Plus précisément, le projet manifeste de cet ouvrage est de discuter l’hypothèse selon laquelle nous serions spectateurs de facto, ou comme l’écrit l’auteur : « par nature » (p. 16). Pour y parvenir, il propose une thèse constructiviste du parcours du spectateur et de son devenir.
Utilisant l’analyse philosophique comme méthode, Christian Ruby se penche sur un certain nombre d’œuvres philosophiques (Diderot, Rousseau, Montaigne, etc. mais aussi Foucault, Rancière, Sartre etc.) et littéraires (Balzac, Hugo, etc.) afin de produire son étude et argumenter sa théorie. Bien qu’elle ne soit pas systématisée ni énoncée clairement, sa méthode consiste à explorer les œuvres dans une démarche diachronique (à partir de 1750) : « Selon une liste impossible à citer ici, nous avons procédé au dépouillement de plus de cent ouvrages littéraires classiques – en absence d’études sociologiques de terrain, impossibles à conduire auprès de spectateurs réels –, couvrant la période référée ici, dans lesquels se lisent des descriptions de spectateurs, des illustrations de leur schèmes pratiques, de leurs manières de faire. » (p. 33). Sur cette base, il met en avant la construction du parcours du spectateur et sa co-construction au contact de l’espace de la représentation. Ensuite, il démontre que ce parcours en devenir est conditionné par l’évolution sociale et politique de chaque époque. Sa dernière thèse décortique les interactions entre le spectateur et l’œuvre. Cela lui permet de défendre l’idée selon laquelle le spectateur est défini par elle.
Son argumentaire est articulé en trois parties. La première partie propose une problématisation de la notion de spectateur, déclinée en trois thématiques, chacune faisant l’objet d’un chapitre.
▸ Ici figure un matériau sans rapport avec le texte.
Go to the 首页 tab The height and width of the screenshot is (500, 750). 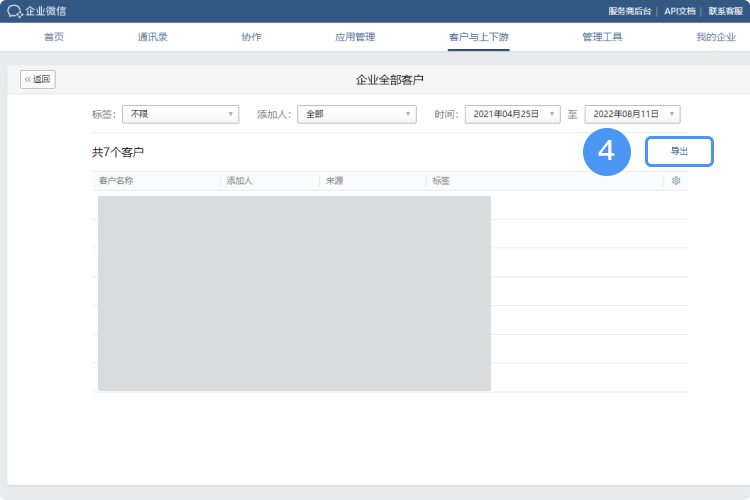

Dans le premier chapitre deux éléments se démarquent : une posture du spectateur qu’il qualifie d’« européenne » et la notion de rupture avec le regard médiéval posé sur le spectateur. Le deuxième chapitre reprend une typologie du spectateur à la fois en rapport avec l’espace littéraire étudié (1670) tout en précisant les moyens d’appropriation culturelle qui émanent du corpus étudié. Ce chapitre est aussi l’occasion pour l’auteur de définir une « rationalité de la figure européenne du spectateur d’art et de culture » (p. 39), tout en proposant des pistes d’interprétation potentielles de cette figure. Le chapitre trois décrit comment l’évolution industrielle agit sur le changement de la représentation du spectateur. Il en ressort une « nécessité d’établir une théorie politique du spectateur d’art. Il n’est pas de spectateur en soi, c’est acquis, culturellement et historiquement – il naît dans l’espace de la représentation –, et encore moins en dehors d’un archipel et d’une différentielle. » (p. 55).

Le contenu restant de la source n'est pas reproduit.